As first-hand knowledge fades and dies with the ageing Hibakusha, who sees with clarity, feels in their bones the horror Hiroshima and Nagasaki experienced 60 years ago? People vapourized into the mushroom cloud, children, their mothers, fathers, brothers, sisters, burned like charred logs, dealt a death not even human. People fleeing the cities, walking like ghosts, skin and flesh dripping from their hands, eyes popped out, crying “water! water!” and in great numbers throwing themselves in the river to escape the agony. Come to Hiroshima and Nagasaki and learn, as I did in August, what hell on earth the United States inflicted to end a war that had descended into Crusade, carnage, and barbarity. A Japanese peace delegation, which had come to New York to plead with diplomatic missions for strong action to advance nuclear disarmament at the First Committee in the UN, brought me these pictures ten days ago. [Three of these – of the famous shadow on the pavement of a vapourized human being, the charred body of a boy, and the Hibakusha whose story follows, were shown to the committee.] Listen to this Hibakusha, who remembers that when in 1945 doctors administered treatment for his burns, he begged them “kill me, kill me!” because he suffered such pain, and who warned us – thousands of us gathered in the conference, “until nuclear weapons are abolished, any one of you could become a Hibakusha like me.” And think about the submarines silently cruising, cruising, whose missiles could destroy all the cities in the world, all the people, and their habitat, many times over.

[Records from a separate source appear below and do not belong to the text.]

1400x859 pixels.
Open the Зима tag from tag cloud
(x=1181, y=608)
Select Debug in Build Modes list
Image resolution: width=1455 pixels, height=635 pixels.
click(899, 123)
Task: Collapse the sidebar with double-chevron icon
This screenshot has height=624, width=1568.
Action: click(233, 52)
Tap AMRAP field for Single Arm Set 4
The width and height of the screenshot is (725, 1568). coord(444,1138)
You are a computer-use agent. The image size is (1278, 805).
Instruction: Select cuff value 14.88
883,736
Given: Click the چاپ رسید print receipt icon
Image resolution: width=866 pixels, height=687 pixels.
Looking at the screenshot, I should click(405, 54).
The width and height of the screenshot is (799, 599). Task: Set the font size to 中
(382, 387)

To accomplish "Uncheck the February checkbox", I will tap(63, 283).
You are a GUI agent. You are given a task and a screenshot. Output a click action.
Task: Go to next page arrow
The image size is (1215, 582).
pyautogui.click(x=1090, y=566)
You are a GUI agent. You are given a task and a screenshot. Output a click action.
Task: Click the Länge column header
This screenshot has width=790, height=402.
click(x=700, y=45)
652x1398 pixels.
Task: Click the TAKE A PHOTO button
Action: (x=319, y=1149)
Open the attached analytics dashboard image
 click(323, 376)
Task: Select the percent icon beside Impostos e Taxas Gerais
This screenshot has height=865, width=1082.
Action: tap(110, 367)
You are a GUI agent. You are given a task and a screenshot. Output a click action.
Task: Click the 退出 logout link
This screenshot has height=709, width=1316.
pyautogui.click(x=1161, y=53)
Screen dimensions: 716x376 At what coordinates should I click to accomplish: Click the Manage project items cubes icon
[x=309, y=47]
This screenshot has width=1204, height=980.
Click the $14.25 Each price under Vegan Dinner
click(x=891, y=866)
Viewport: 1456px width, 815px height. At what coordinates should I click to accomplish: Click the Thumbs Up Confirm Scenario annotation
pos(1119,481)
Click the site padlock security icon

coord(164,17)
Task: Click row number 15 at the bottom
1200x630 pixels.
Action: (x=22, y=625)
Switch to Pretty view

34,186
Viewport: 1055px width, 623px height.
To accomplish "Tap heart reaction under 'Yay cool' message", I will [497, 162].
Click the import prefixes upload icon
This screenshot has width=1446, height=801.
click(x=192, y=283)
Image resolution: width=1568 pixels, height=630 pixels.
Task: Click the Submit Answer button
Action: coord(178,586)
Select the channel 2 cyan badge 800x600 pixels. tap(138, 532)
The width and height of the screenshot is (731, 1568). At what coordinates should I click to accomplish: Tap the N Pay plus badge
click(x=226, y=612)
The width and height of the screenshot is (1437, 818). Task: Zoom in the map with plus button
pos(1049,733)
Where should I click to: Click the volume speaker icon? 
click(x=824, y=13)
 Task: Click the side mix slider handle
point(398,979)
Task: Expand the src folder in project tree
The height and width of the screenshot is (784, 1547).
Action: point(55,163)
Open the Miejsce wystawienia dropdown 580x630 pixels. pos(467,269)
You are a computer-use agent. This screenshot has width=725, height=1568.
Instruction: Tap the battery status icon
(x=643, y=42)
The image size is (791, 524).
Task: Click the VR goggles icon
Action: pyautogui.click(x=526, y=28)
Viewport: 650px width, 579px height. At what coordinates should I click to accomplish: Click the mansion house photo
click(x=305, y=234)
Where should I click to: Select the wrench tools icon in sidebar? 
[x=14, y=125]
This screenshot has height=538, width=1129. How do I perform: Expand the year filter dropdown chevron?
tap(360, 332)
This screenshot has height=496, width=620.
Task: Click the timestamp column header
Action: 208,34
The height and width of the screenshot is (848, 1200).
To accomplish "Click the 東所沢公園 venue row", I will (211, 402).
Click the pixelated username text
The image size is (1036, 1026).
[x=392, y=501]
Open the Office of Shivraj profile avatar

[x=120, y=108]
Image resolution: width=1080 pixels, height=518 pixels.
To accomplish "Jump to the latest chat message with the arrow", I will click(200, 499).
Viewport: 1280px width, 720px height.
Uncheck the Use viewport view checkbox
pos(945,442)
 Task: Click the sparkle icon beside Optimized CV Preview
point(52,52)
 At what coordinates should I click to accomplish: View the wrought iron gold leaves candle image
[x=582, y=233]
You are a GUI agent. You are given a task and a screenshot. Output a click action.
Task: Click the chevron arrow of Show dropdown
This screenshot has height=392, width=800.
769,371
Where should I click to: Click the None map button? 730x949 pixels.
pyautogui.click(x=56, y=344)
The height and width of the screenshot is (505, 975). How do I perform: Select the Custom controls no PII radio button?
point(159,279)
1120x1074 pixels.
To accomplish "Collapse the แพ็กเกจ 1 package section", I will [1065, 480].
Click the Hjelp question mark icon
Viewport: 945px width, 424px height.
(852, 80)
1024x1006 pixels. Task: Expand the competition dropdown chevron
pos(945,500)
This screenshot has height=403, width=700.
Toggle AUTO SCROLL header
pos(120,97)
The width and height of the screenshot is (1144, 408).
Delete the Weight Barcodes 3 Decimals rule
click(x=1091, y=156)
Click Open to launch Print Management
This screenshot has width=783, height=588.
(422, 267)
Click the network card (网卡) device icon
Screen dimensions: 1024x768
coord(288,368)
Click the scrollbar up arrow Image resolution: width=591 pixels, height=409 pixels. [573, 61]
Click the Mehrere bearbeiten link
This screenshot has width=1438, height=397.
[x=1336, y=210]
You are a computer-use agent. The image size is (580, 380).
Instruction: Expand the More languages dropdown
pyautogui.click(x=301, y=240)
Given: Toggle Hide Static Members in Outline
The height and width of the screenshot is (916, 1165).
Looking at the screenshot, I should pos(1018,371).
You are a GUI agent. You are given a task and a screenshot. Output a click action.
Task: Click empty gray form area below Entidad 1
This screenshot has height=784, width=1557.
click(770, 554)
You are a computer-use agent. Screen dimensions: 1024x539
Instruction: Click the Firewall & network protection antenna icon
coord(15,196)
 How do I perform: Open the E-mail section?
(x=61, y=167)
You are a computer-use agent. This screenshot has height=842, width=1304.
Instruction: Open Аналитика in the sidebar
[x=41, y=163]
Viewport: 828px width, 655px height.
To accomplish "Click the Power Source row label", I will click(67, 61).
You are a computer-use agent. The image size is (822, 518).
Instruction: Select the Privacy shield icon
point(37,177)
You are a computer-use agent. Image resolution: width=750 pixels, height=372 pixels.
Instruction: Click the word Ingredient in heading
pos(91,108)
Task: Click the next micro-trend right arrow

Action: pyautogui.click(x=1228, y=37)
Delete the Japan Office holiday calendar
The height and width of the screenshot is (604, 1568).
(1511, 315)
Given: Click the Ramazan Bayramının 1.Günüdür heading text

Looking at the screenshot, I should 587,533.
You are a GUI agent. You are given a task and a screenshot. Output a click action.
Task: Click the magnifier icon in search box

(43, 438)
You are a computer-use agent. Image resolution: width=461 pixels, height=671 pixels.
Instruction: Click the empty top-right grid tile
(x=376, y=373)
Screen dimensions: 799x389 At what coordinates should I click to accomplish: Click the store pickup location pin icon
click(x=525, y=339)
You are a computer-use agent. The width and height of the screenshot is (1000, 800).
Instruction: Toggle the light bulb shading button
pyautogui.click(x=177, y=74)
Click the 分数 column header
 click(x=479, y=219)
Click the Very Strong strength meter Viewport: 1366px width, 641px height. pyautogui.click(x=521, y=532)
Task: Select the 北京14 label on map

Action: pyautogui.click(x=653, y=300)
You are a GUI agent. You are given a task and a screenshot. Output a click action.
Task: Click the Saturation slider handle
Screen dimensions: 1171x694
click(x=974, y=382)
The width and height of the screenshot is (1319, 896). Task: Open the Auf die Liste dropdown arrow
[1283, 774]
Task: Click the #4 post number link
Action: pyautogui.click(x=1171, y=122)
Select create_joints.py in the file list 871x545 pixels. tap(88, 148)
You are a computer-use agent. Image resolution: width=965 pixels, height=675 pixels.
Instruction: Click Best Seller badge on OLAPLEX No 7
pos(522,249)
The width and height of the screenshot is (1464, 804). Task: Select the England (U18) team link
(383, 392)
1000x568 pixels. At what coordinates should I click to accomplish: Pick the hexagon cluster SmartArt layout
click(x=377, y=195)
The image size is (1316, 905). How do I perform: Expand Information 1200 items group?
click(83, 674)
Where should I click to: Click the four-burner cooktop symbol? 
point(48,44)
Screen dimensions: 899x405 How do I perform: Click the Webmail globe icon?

By our inaction, we are risking a future for a republic of cockroaches, as Jonathan Schell warned many years ago in Fate of the Earth!
So what policies do we need for today’s realities?
Canada should speak out against the illegal US policies for the use of nuclear weapons
Canada should avoid military or other deep integration with the US, given its nuclear weapons policies
Canada should publicly identify as wrong both NATO’s stated reliance on nuclear weapons and its claim that they are essential to preserve peace and stability
Canada should initiate a process of review and reform to shift NATO out of nuclear weapons
Canada should make a clear, public commitment to the total ban of nuclear weapons
Canada should exert pressure, with like-minded states, to get the nuclear weapons states to comply with the NPT, beginning with the 13 Practical Steps
Canada should get honest. Its membership in NATO compromises the integrity of Canadian leadership for nuclear disarmament. If Canada cannot shift NATO out of its nuclear ideology and weaponry, it should get out of the alliance
Canada should work on becoming a nuclear-weapon -free state and on joining a NWFZ treaty with other such states
Canada should take leadership by convening international meetings of like-minded states to identify the elements and processes needed to establish and maintain a nuclear-weapons-free world
Canada should invest in and undertake public education on the urgency of nuclear weapons abolition
The Government of Canada should join Mayors for Peace and Parliamentarians for Nuclear Disarmament in believing and teaching that a nuclear weapon free world is possible, is necessary. We can – and we must – achieve it.